At last! I think I've found my "tools"!
Whenever we travel, we take in the museums, go to art shows, and wander galleries. When I'm there I get all inspired, because I just know I could do a better job of it than at least 80% of the artists out there...including some of the masters! Have you ever taken a close look at a Matisse or Monet'?
Full up of artistic inspiration, my fingers are practically itching to produce work that will amaze the world. But when I get home and set to work, I'm confronted by my life long issue once again. It's not my drawing ability or lack of subject matter, time or inspiration...it's the tools!
After years of struggling with water-color paint, pastels, oil paint, acrylic paint, pen and ink, colored pencils and finally oil pastels I just couldn't get comfortable with any of them no matter how much I practiced or how well works turned out.

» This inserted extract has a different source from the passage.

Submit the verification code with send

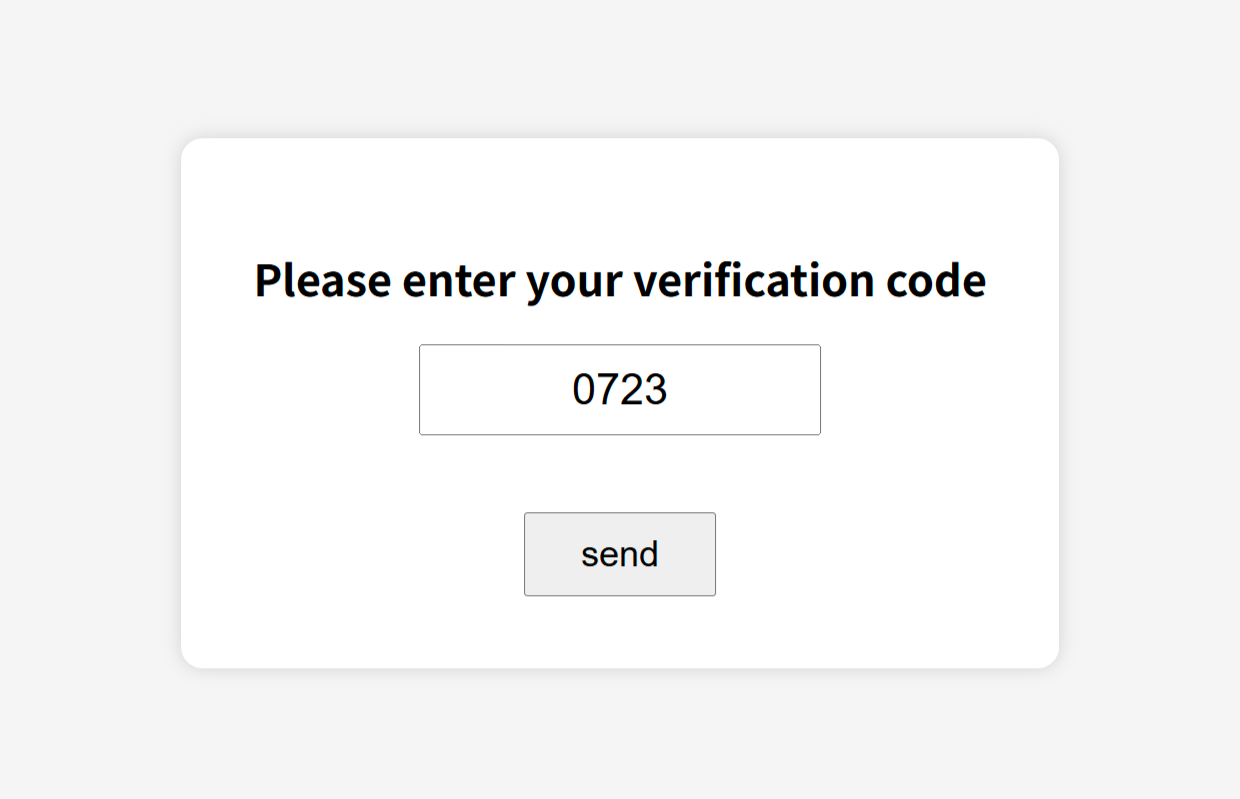pos(619,554)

Then one day I decided to do an oil pastel portrait of our dog Leelu, I started it on water color paper and even blocked out the colors with water color so there wouldn't be so much white to cover. On bumpy paper this is an issue as the pastels want to stay on top of the bumps making the picture look like a 3rd grade coloring project unless they are blended down into the crevices (smooth surfaces don't have enough tooth to grab the pastels). Then I couldn't get my oil pastels to blend without copious amounts of rubbing with expensive rubbing sticks that tended to get mucked up with the wrong color. In a moment of inattention I picked up the stick which had been used to blend olive green and attempted to blend white and pink with disastrous results.
Nearly ready to throw the whole thing in the trash and with a "nothing to lose" attitude I bought some turpentine on a whim and set to work with a brush in an attempt at reclamation.

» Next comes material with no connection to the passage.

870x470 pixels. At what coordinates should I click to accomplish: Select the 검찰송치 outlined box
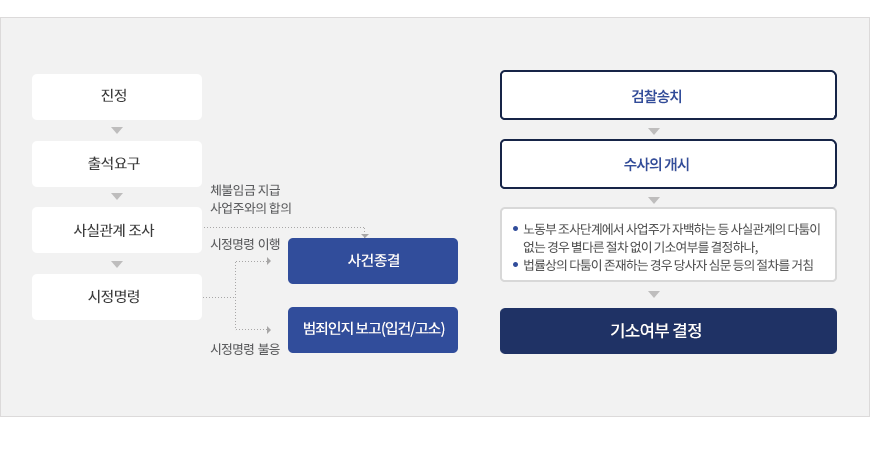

WoooHooo! It worked! I could blend, add, take away and rework to my hearts content. I have found my medium! Some people might ask why I don't just use paint to begin with, in fact I've asked myself that question.....aside from issues of mixing the same exact color twice on a pallet and having to open little tubes all the time, the pastels have an inherent soft quality I like, and it's just plain fun blending the colors right there on the canvas. Kent put it best when he observed that rather than putting specific pieces of furniture in a predetermined place in a room, I liked to get a bunch of furniture in there and move it around until it looked right.
I have run into some technical difficulties with colors bleeding through on water color paper and slick spots on canvas, but I'm still in love with the method. Much experimentation is taking place with blending mediums, brushes and canvases, so each work of art will probably have it's set of flaws for a while, but finally I'm at a place where it's hard to walk by the studio without putting at least a lick or two on the current project!
1 comment:
Congrats on finding your "tools" and a hearty "well done" for sticking with it until you found just what you needed.